RENCONTRE D'HOMMES
A CHEMIN-DESSUS SUR MARTIGNY

 

Explorer, apprendre à aimer et aménager la maison que constitue la personne de chacun,
pour s'y sentir bien et la rendre accueillante.

Une maison, c'est un peu comme une personne.

        Au fond de ma mémoire, j'ai retrouvé le souvenir de cette maison. Elle est complètement isolée, à la limite du territoire de mon village d'origine. Elle faisait partie des repères de mon enfance. Curieux de ce qu'elle était devenue, j'y suis retourné voir. Elle était toujours là, mais dans quel état ! Construite il y a environ deux cents ans, elle avait été très tôt déshabitée. Une maison, c'est un peu comme une personne. Elle était née d'un projet pourtant prometteur. Son propriétaire rêvait de s'y retirer et d'en faire un lieu d'accueil pour les voyageurs sur la route qui passait par là. Or, le trafic automobile naissant nécessita un tracé plus direct, reléguant la petite route au rôle de chemin vicinal.

        Puis, j'ai constaté que le remaniement des terres agricoles avait encore supprimé tout accès à proximité, achevant ainsi son isolement. Maintenant, elle est perdue au milieu des champs.

        Son nom me fascinait : La Repentance. On dit en effet que celui qui l'avait fait construire s'en était repenti. Je l'imagine ayant cédé à un profond découragement.

        Dommage qu'il n'ait pas relevé le défit.

                                                                        L.

La vie s'en est allée.

 

        Tournant le dos aux premiers contreforts des Alpes, elle est plantée là cette maison, dans ce splendide isolement, faisant face aux collines du Jura. Maintenant, elle supporte à peine l'outrage du temps.

        Alentour, rien ne semble s'animer, sinon les activités liées à la culture des champs ou l'exploitation de la forêt voisine, rythmées par les saisons. Le soir, à peine lui parvient quelque rumeur montant du hameau de La Combe, venant troubler le silence de la nuit qui descend.

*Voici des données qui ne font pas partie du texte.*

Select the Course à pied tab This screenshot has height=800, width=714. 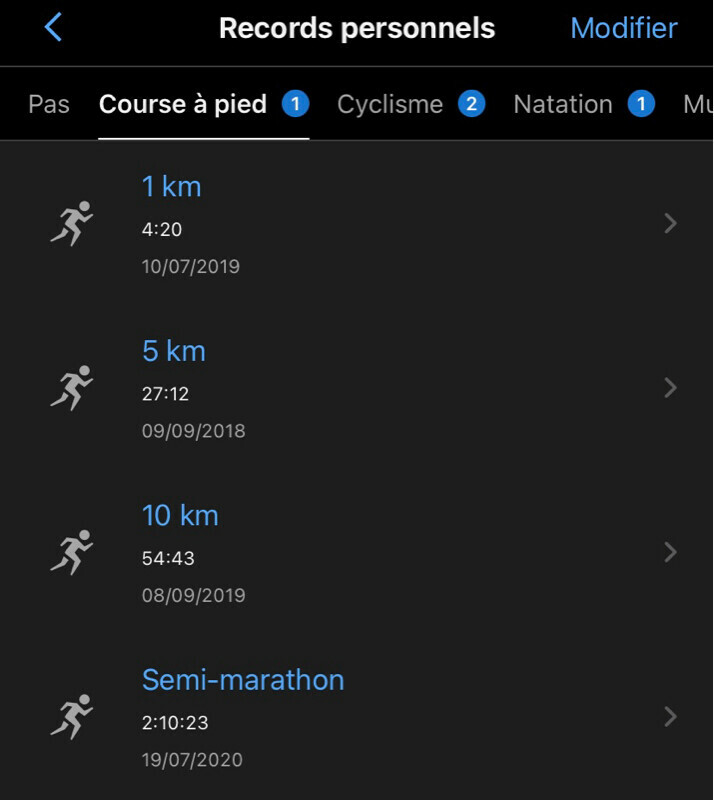coord(183,105)
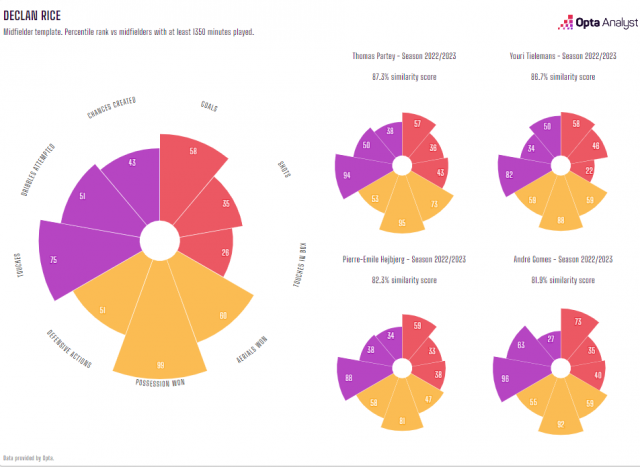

        Dans la cuisine, personne au fourneau, pas de voix d'enfants, pas de confidences autour d'un verre à boire. Il en est ainsi depuis des générations.

 

        La vie n'est plus là.

                                                        L.

Perdre son âme.

 

 

        Avez-vous regardé cette façade ? Là où il y avait des fenêtres, le mur a été éventré faisant place à une large porte de remise. Il a été colmaté grossièrement par du béton sans âme, empiétant même sur l'entrée de la petite écurie.

        L'intérieur a été vidé : plus de cuisine avec sont grand manteau de cheminée, son poêle de molasse donnant sur la chambre, sur lequel il faisait bon s'asseoir un instant les soirs d'hiver, juste pour prendre une poignée de chaud. L'escalier a disparu, emportant avec lui dans sa chute les chambres de l'étage. On a fait de la place pour réduire des machines agricoles.

        La grange, rafistolée avec des planches de guingois, ne sert plus que d'entrepôt pour les meules de paille et de foin, cité de rêve pour rats ou campagnols. On a coupé aussi les buissons qui étaient venus cacher un peu de cette laideur et habiller discrètement la nudité de la maison. Quel spectacle désespérant que cette maison au seuil de la ruine, après un trop long abandon.

        Personne n'a eu le coup de cœur.

                                                                        L.

Quel gâchis !

 

 

        Voici la belle façade, celle du devant de la maison, face à ce beau coin du Pays de Vaud. L'architecte a voulu de l'ouverture et de la lumière qui entre à flots. Il y a mis aussi l'entrée principale où se croiseraient hôtes et voyageurs. Mais tout est resté clos derrière les volets maintenant délabrés.

        Il y a une certaine aisance cossue qui se dégage de ces encadrements de molasse taillée, de ses moellons d'angle en molasse aussi, surmontés d'une petite corniche. Le style n'est plus celui de la ferme vaudoise, toute ramassée. Son propriétaire s'était sans doute élevé d'un rang, il était devenu désireux d'une "carrée" comme on dit chez-nous - une villa avant la lettre.

        Je rêve : je vois une terrasse, avec juste ce qu'il faut d'ombre et quelques tables où des marcheurs s'attardent et étanchent leur soif en partageant le verre de l'amitié. Mais ce n'est qu'un rêve, celui de son premier propriétaire. Quel gâchis !

        Pourtant, je crois à l'instant de grâce, porteur de désir, d'imagination et de ténacité, qui l'airait sauvée.

        Et toi, lecteur de ces lignes, que fais-tu de ta maison ?

                                                                                L.